Extracted entries:
>>>>

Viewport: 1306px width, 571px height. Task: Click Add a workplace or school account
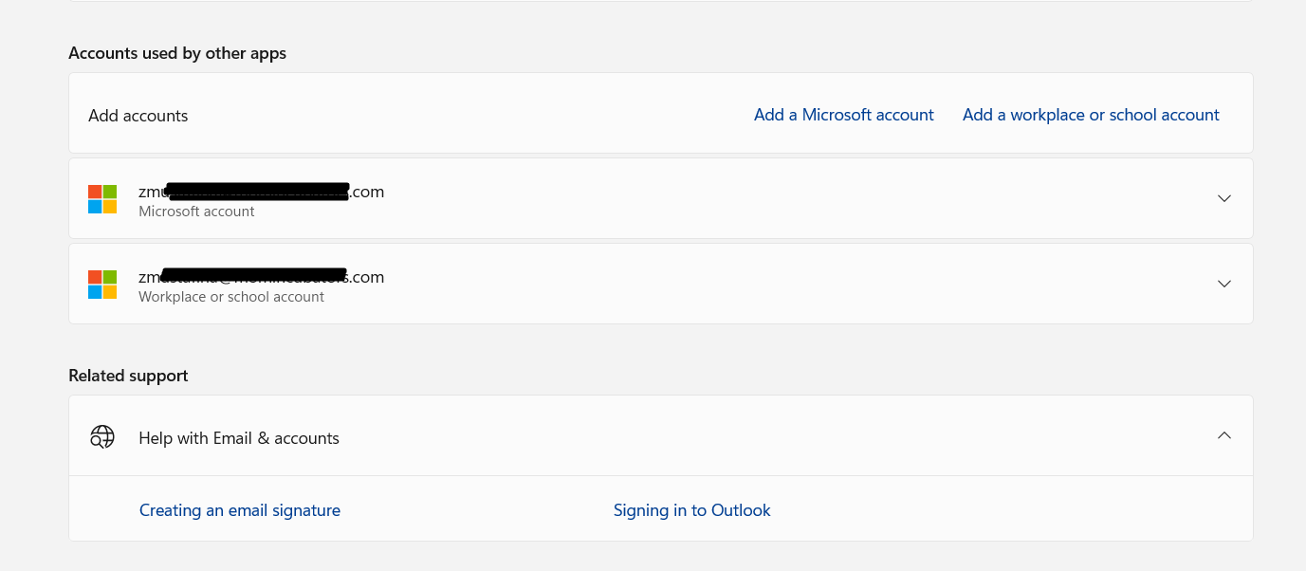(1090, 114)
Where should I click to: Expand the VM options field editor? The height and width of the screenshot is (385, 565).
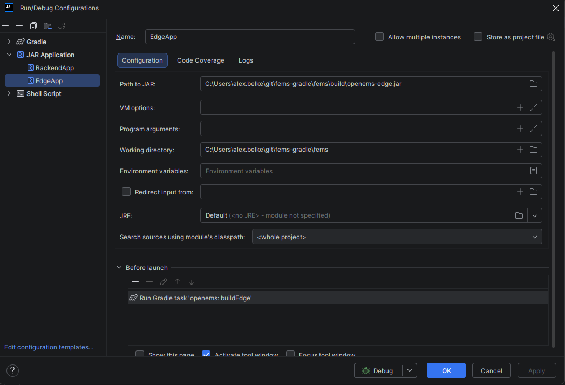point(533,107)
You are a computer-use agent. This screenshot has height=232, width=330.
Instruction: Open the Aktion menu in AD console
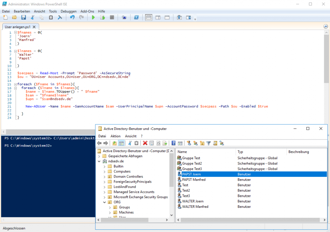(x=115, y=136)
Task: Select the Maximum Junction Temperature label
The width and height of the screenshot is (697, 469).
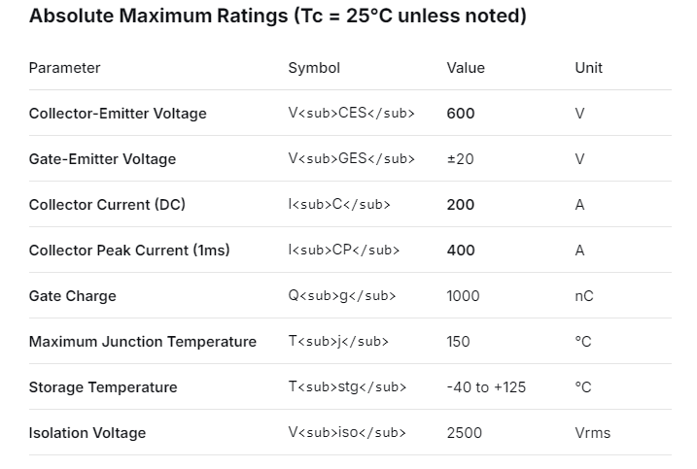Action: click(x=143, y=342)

<<<<

Description of the task: Leaving all pictures aside, quote each record exactly.

The completed task:
Viewport: 1306px width, 571px height. Task: Click Add a workplace or school account
(1090, 114)
Where should I click to: Expand the VM options field editor? The height and width of the screenshot is (385, 565).
point(533,107)
You are a computer-use agent. This screenshot has height=232, width=330.
Instruction: Open the Aktion menu in AD console
(x=115, y=136)
Task: Select the Maximum Junction Temperature label
The width and height of the screenshot is (697, 469).
Action: click(x=143, y=342)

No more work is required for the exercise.